### Supplied material
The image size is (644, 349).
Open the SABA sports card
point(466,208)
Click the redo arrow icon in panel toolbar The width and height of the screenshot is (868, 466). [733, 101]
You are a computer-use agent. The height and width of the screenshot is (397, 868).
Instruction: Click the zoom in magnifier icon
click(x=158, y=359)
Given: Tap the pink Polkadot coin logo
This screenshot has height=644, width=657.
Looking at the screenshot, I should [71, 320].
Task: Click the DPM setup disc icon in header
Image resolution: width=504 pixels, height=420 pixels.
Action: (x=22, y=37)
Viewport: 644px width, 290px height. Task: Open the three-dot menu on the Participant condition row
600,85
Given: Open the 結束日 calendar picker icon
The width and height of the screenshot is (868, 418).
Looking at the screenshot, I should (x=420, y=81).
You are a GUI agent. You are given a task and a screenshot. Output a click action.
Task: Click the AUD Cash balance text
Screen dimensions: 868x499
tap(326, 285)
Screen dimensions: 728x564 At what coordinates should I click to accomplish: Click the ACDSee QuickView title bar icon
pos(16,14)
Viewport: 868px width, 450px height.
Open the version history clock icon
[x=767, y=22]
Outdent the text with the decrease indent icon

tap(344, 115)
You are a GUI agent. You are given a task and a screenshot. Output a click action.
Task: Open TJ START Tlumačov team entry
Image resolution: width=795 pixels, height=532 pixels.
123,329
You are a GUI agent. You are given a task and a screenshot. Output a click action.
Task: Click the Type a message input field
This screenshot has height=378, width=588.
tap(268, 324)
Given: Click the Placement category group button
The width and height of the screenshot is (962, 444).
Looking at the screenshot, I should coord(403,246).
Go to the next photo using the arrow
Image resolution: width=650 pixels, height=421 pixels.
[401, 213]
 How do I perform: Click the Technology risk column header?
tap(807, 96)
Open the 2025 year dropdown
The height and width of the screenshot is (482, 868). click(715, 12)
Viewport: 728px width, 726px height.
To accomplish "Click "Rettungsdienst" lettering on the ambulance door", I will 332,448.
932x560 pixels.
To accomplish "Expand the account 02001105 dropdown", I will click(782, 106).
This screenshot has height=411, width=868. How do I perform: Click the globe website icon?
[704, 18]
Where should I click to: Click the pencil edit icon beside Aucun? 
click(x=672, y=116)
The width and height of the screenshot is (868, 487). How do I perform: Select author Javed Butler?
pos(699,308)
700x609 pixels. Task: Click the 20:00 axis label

### Exercise goal
Supply only the count of lines above holding "will".

### Exercise output
2